Me parece importante esta
advertencia: el recuerdo elogioso de la batalla de Lepanto no quiere
contradecir, de ninguna manera, la necesidad del diálogo interreligioso con el
Islam, que ha de basarse en la sinceridad, la objetividad histórica y la buena
voluntad. Quizá valga la pena reflexionar sobre este hecho: San Francisco de
Asís, movido por su fe ardiente y su confianza sobrenatural, fue en el siglo
XIII un precursor del diálogo; su propósito era llegar hasta el Sultán y
procurar su conversión. Pudo establecer el contacto, pero al comprobar que la
conversión era imposible, abandonó el proyecto. Además son bien conocidas las
relaciones culturales y las discusiones filosóficas entabladas en la Edad Media
entre católicos y musulmanes, de lo cual se conservan en España frutos
preciosos. Esos resultados fueron posibles porque se vivía la fe con fervor, y
porque la ortodoxia, que brillaba en la Iglesia, era el soporte de una
cristiandad. En la actualidad, los antecedentes son muy otros: la crisis
profunda de la Iglesia, y la renuncia -contra clarísimos pronunciamientos del
Concilio Vaticano II- a una orientación cristiana de la vida social.
El
actual gobierno socialista - comunista de España está empeñado en profundizar a
fondo la secularización de la sociedad, que desde hace tiempo se viene
impulsando con un carácter decididamente anticatólico. La mala memoria se apoya
ahora en una Ley de Memoria Histórica hemipléjica, que calla por sistema las
persecuciones que ha padecido la Iglesia en el siglo XX. Se cierne, además,
sobre el futuro inmediato una anunciada Ley de Memoria Democrática, para
arremeter con el propósito de liquidación contra la tradición española ya
debilitada.

▬▬▬▬▬▬

### Tareas pedidas
1 – En el texto sobre la batalla de Lepanto y el diálogo con el Islam, ¿qué quería lograr San Francisco de Asís en el siglo XIII?
2 – Sigue escribiendo el texto sobre Lepanto y el diálogo con el Islam a partir de su última frase.
Las líneas de más abajo no se necesitan para nada.

### Datos aportados
▬▬▬▬▬▬

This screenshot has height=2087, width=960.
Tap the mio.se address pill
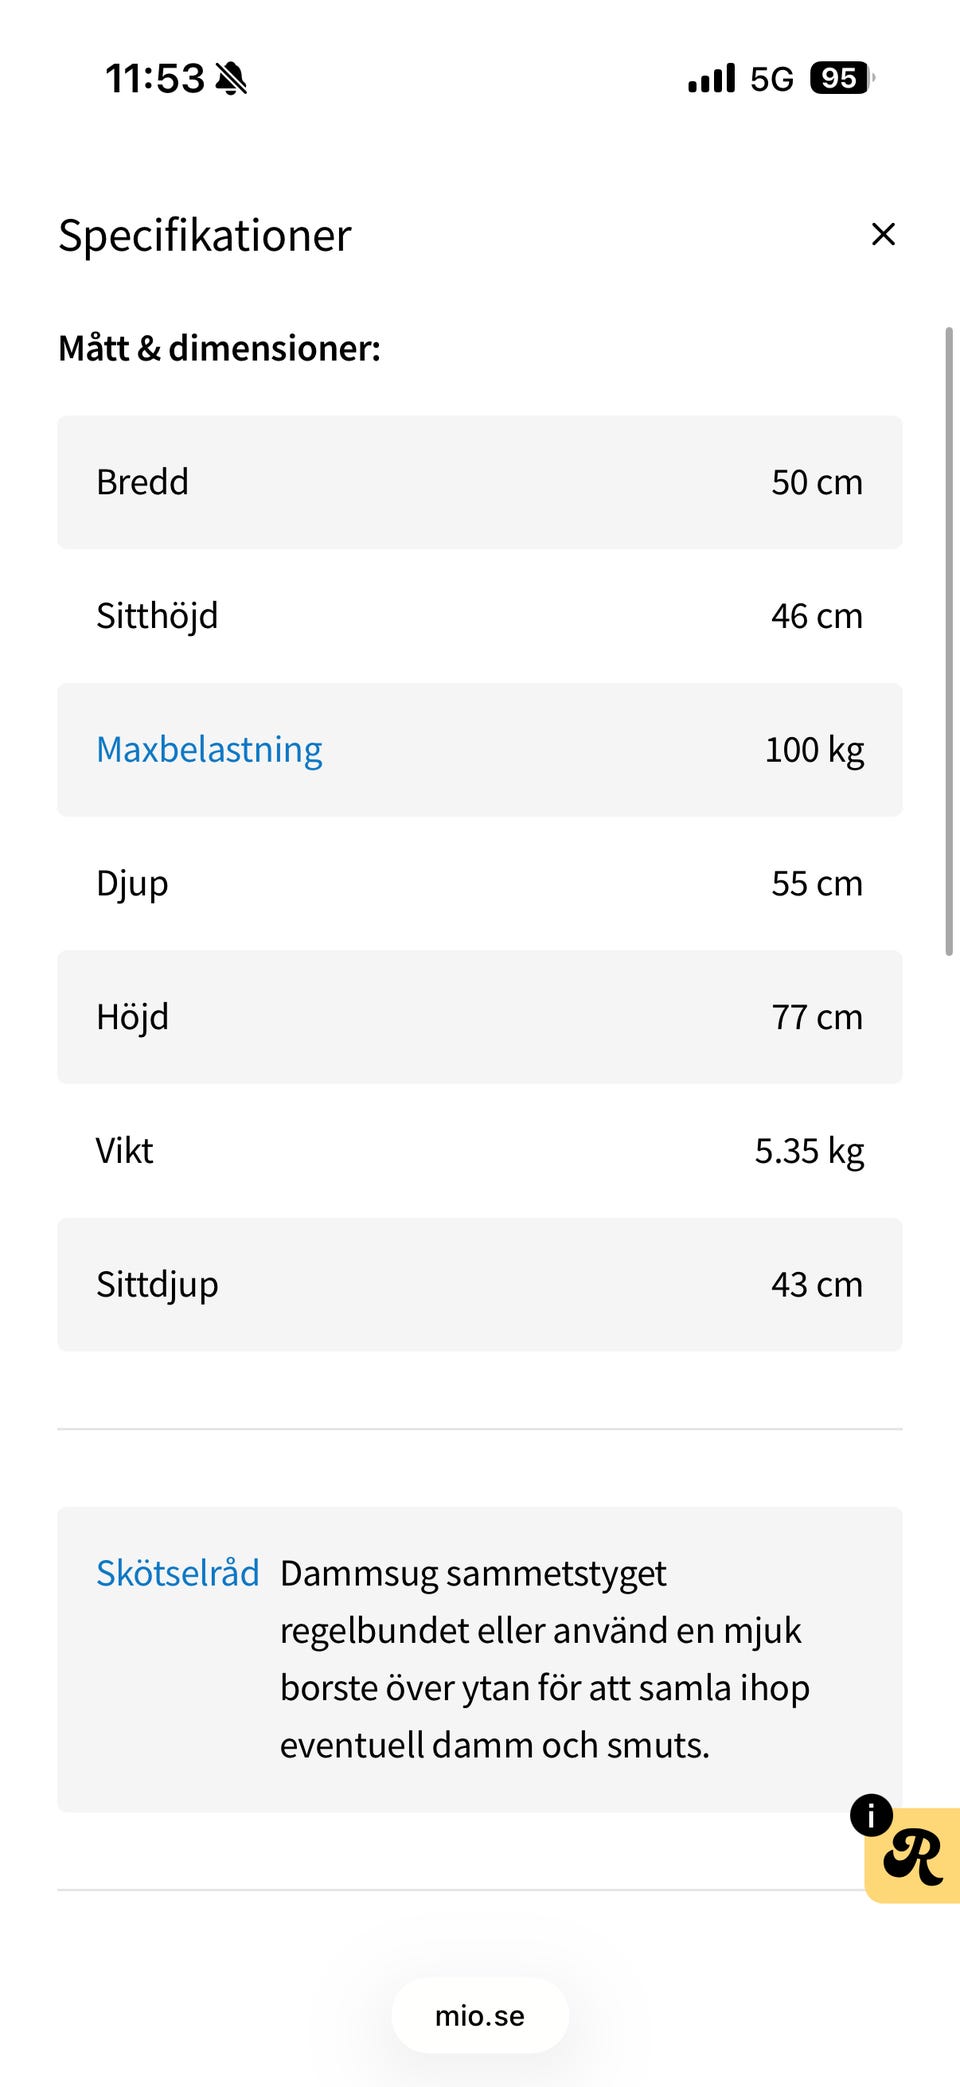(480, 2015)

▬▬▬▬▬▬

### Respuesta por tarea
1 – Quería llegar hasta el Sultán y conseguir su conversión.

2 –
El traslado de los restos
del Generalísimo Francisco Franco ha sido el inicio del desmantelamiento del
monumental complejo del Valle de los Caídos; ¿por cuánto tiempo podrá
mantenerse allí el monasterio, centro de oración que asume la dolorosa historia
española? Llama la atención la lenidad del episcopado, salvo alguna honrosa
excepción, que debió y debe protestar sin vacilaciones contra el atentado que
se está perpetrando; para numerosos fieles se trata simplemente de complicidad
con la destrucción de lo que resta de la España católica. Desde los años
posconciliares el progresismo teológico, espiritual y pastoral ha venido
socavando los cimientos de la ortodoxia eclesial, de la misión y de la
proyección de la fe en la vida y cultura de la sociedad.
Tengo ante mis ojos la
edición bilingüe (Buenos Aires, Ed. Gladium, 1937) de la obra de Paul Claudel
«A los mártires españoles» (Poema - Prólogo para un libro), referida a hechos
prácticamente contemporáneos, las horrendas masacres consumadas por la
República Roja contra la Iglesia, en 1936. La traducción castellana, que me
complazco en citar, se debe a uno de los máximos escritores argentinos,
Leopoldo Marechal. Es emocionante el elogio del gran poeta francés a la España
católica:
Santa
España, cuadrada en el extremo de Europa, concentración de la Fe, maza dura y
trinchera de la Virgen Madre,
Y
la zancada última de Santiago, que solo termina donde acaba la tierra.
Patria
de Domingo y de Juan, y de Francisco el Conquistador y de Teresa.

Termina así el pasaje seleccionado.